If you use an LLM to generate source code you are vibecoding.
You specify the problem in natural language (the vibes) and the LLM spits out source (the code).
Whether you review it or not, that is vibecoding. You did not go through the rigor of translating the requirements to a programming language, you had a nondeterministic black box generate something in the rough general vicinity of the prompt.
Are people seriously trying to redefine what vibecoding is?
No, that is literally vibecoding. Reviewing vibecoded source is just an extra step. It's like saying "I'm not power toolgardening, I use a pair of gardening scissors afterwards." You still did power tool gardening.
As additional proof, the dictionary definition of vibe coding is "the use of artificial intelligence prompted by natural language to assist with the writing of computer code" [1]
It seems like vibecoders don't like the label and are retconning the term.
Both you and the Collins dictionary (merely one dictionary, not an absolute anuthority) are retconning. “Vibe coding”, as originally coined in this tweet, means something more specific: to generate code with LLMs and not really look at the output. The term itself suggests this too: reviewing code is not exactly a vibes-based activity, is it?
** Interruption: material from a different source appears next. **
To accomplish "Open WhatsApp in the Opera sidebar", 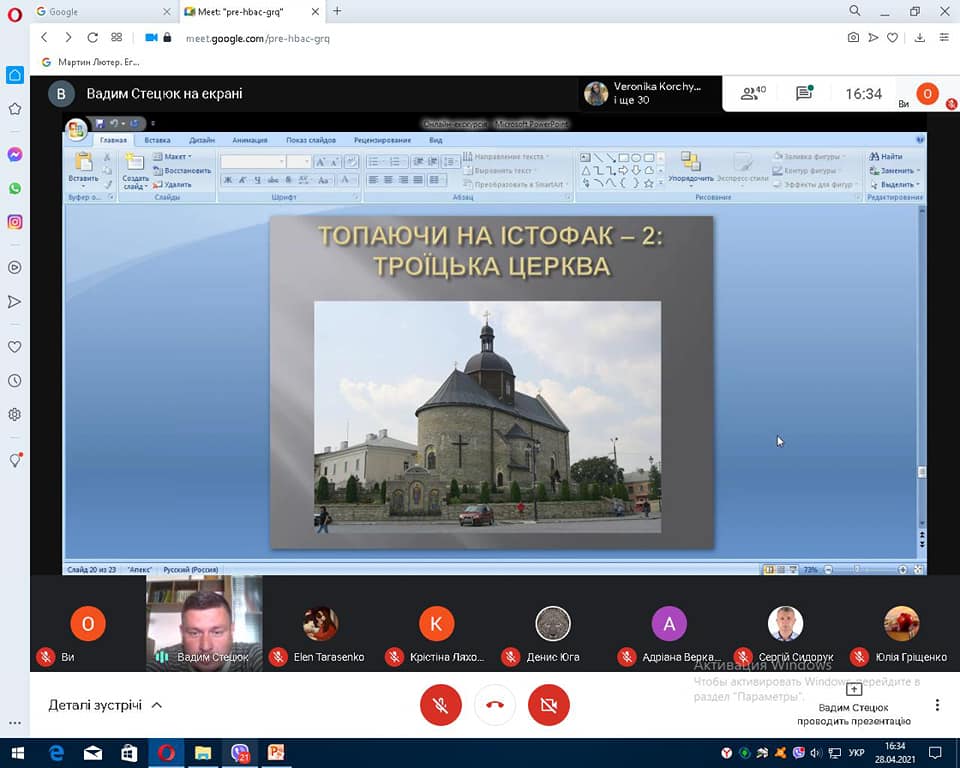I will (x=15, y=188).
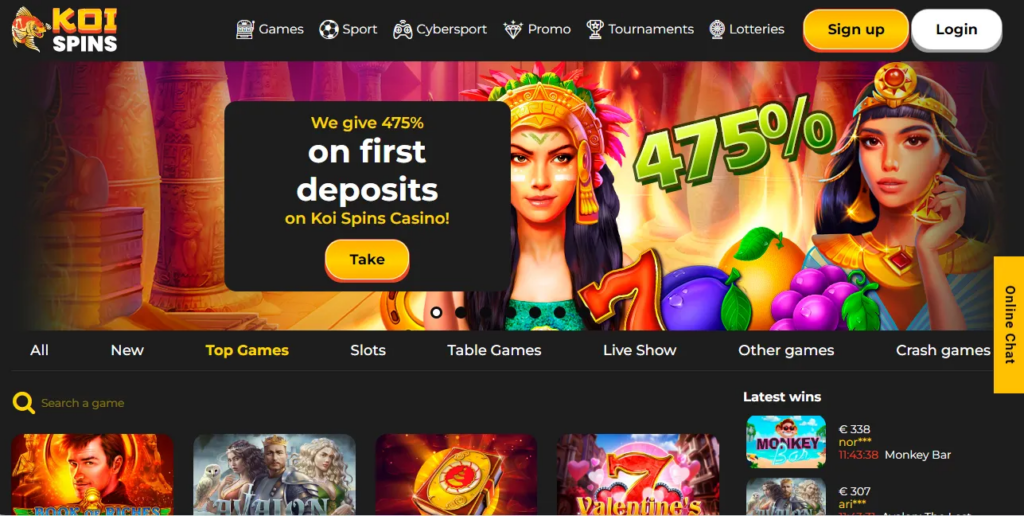Select the second banner carousel dot
The width and height of the screenshot is (1024, 516).
[x=461, y=312]
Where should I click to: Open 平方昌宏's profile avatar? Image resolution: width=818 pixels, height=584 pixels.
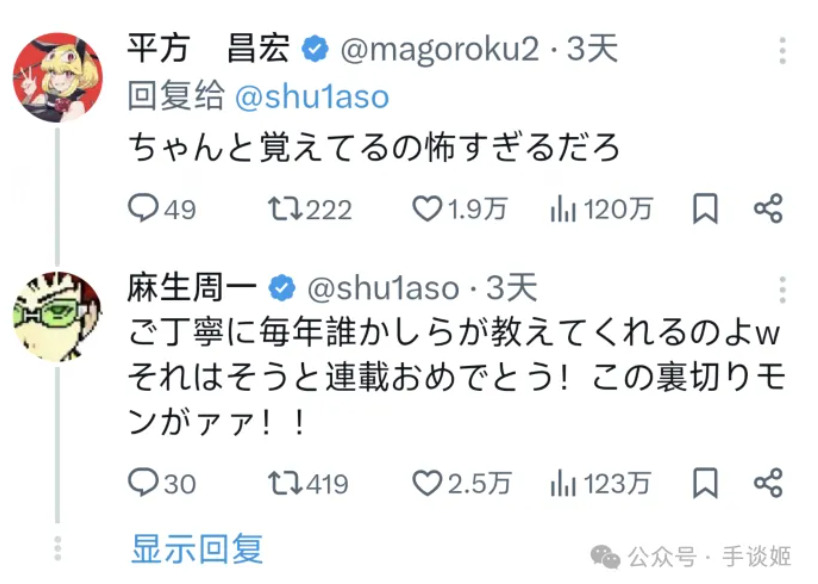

That tweet coins the term, we agree there. The activity it describes is using natural language to generate software. Whether you add a review process or not doesn't substantially change that. Sure, Karpathy says he doesn't "read the diffs anymore". Why does he say "anymore"? Clearly he was reading them at some point. If not reading any diffs was a core part of the activity, that wouldn't be the case, the tweet itself clearly outlines that as optional. He's clearly not talking about a core part of the activity.